• The task
Return exactly the span of lines that opens with the line containing "รวมเลขวิ่งบน ล่างแม่นๆ หลายสำนัก" and closes with the last line of the data, inclusive.

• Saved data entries
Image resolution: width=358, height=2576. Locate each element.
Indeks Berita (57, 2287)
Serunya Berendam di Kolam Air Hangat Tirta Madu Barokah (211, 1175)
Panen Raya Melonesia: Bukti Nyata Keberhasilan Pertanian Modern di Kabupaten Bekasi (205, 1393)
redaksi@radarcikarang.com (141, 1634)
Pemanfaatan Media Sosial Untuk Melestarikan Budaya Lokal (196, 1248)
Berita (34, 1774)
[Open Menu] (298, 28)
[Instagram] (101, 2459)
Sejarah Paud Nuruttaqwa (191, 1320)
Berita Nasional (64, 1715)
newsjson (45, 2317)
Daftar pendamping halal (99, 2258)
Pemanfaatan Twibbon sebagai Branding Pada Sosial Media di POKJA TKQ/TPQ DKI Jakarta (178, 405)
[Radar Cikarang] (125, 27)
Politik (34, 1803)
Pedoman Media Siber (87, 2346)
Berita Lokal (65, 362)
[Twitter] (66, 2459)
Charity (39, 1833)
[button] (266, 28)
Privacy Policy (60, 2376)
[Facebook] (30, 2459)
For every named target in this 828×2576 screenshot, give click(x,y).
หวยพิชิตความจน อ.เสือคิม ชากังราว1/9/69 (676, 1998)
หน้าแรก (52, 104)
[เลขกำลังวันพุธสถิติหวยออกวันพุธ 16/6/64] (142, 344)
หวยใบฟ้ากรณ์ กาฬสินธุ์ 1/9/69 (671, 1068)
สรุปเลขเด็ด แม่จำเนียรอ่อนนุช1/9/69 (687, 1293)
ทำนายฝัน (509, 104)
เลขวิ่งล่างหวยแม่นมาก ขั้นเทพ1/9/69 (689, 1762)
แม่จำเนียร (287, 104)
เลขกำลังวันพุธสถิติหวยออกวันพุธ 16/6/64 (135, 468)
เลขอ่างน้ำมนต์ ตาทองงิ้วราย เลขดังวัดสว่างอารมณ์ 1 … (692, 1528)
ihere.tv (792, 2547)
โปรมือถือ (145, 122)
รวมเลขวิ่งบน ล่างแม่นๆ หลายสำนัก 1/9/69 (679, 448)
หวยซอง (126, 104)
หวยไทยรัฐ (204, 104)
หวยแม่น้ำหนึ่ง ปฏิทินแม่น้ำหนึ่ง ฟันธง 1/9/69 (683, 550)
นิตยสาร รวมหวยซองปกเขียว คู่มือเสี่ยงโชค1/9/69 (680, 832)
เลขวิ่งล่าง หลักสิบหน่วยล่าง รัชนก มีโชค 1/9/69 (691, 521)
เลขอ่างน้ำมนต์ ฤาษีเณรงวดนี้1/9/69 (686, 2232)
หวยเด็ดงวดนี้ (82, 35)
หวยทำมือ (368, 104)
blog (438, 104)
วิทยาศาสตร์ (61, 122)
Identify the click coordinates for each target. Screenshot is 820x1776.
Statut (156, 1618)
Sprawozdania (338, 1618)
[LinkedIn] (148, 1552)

• Exercise output
รวมเลขวิ่งบน ล่างแม่นๆ หลายสำนัก 1/9/69 (679, 448)
หวยซอง (126, 104)
หวยไทยรัฐ (204, 104)
หวยแม่น้ำหนึ่ง ปฏิทินแม่น้ำหนึ่ง ฟันธง 1/9/69 (683, 550)
นิตยสาร รวมหวยซองปกเขียว คู่มือเสี่ยงโชค1/9/69 (680, 832)
เลขวิ่งล่าง หลักสิบหน่วยล่าง รัชนก มีโชค 1/9/69 (691, 521)
เลขอ่างน้ำมนต์ ฤาษีเณรงวดนี้1/9/69 (686, 2232)
หวยเด็ดงวดนี้ (82, 35)
หวยทำมือ (368, 104)
blog (438, 104)
วิทยาศาสตร์ (61, 122)
Identify the click coordinates for each target. Screenshot is 820x1776.
Statut (156, 1618)
Sprawozdania (338, 1618)
[LinkedIn] (148, 1552)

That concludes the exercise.